> _Task to carry out_
The answer must be the full listing, repeated exactly.
==============================
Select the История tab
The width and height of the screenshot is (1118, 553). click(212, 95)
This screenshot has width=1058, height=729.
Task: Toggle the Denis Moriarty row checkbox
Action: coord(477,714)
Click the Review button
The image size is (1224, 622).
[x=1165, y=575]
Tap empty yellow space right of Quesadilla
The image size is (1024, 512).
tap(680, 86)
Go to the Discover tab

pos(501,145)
==============================
> _Task response_
Select the История tab
The width and height of the screenshot is (1118, 553). click(212, 95)
This screenshot has width=1058, height=729.
Task: Toggle the Denis Moriarty row checkbox
Action: coord(477,714)
Click the Review button
The image size is (1224, 622).
[x=1165, y=575]
Tap empty yellow space right of Quesadilla
The image size is (1024, 512).
tap(680, 86)
Go to the Discover tab

pos(501,145)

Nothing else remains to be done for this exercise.